Behavior of this kind can be very dangerous, as a child could become injured, accidentally run into traffic or even drown.

For parents who have a child with autism or similar disabilities, it is necessary to take certain precautions to ensure their child’s safety.  Here are a few suggestions:

1. Register your child for proper ID through your local police department. There are many police departments that are set up to receive vital information for children with disabilities in case they need to refer to it.

2. Consider DNA registration. While many people debate on the topic of storing children’s DNA, I believe it can be a useful tool for identification. Certain companies will even store your child’s DNA for up to 18 years.

3. Keep your home protected.  Keep your son or daughter’s bedroom close to yours, set alarms that notify you when someone opens the door or window, and set up sensor motion lights around the periphery of your house.

4. Consider locator technology. There are GPS devices that children can wear which will help you to identify lost children.  A recent story highlighted an autistic child who received the EmSeeQ locator band – a watch-like device that uses cell phone technology to help locate an individual. Other security companies offer a variety of options to help you keep track of your child.

5. Make a diary of places in which your child has shown interest – and keep it updated. Think of specific parks, streams, convenience stores or other places your child enjoys.

6. Talk to your neighbors.
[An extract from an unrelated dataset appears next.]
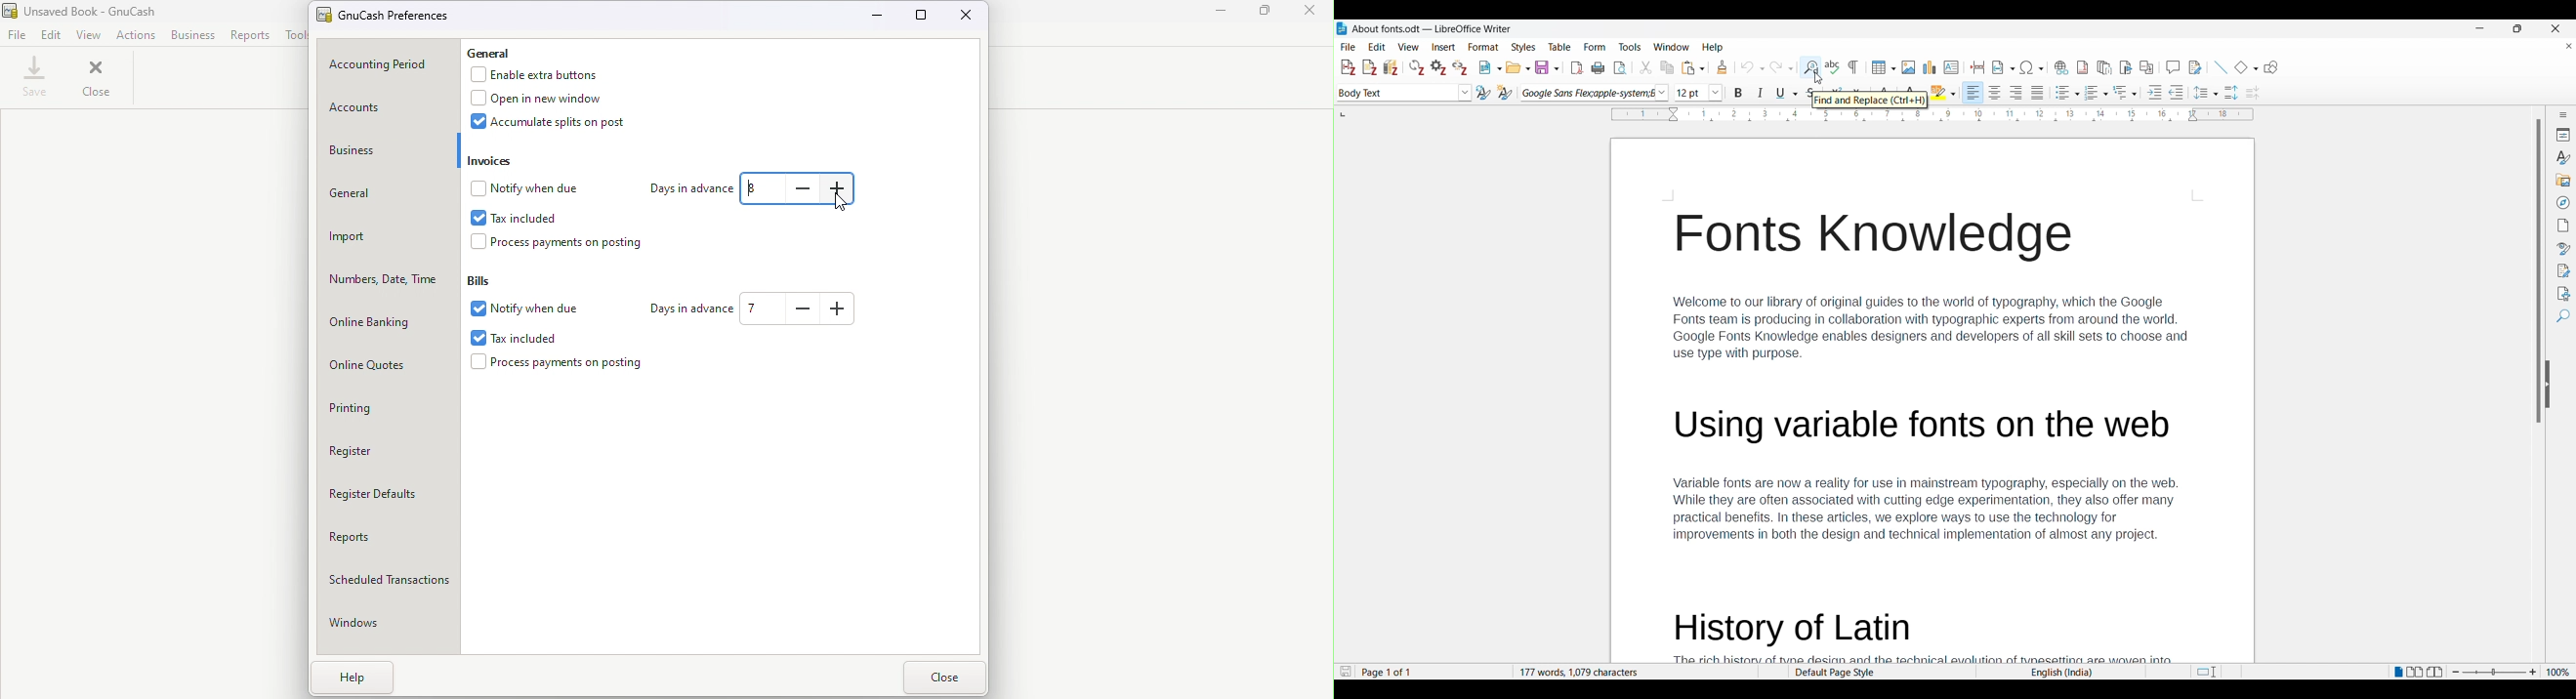 Image resolution: width=2576 pixels, height=700 pixels. What do you see at coordinates (389, 281) in the screenshot?
I see `Numbers, Date, Time` at bounding box center [389, 281].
Tell them they should feel free to notify you if they see something or if they see your child wandering off.  In other words, they should not take anything for granted.

7. Talk to your child’s teachers. When they interact with your autistic child, make sure they emphasize that running off behavior is dangerous. Also make sure that the teachers try to educate the child on some basic identification facts, such as their address or the school they attend.

Remember having an autistic child makes you think out-of-the-box. Understanding your child is vital. It takes not only you – but your entire family to protect them.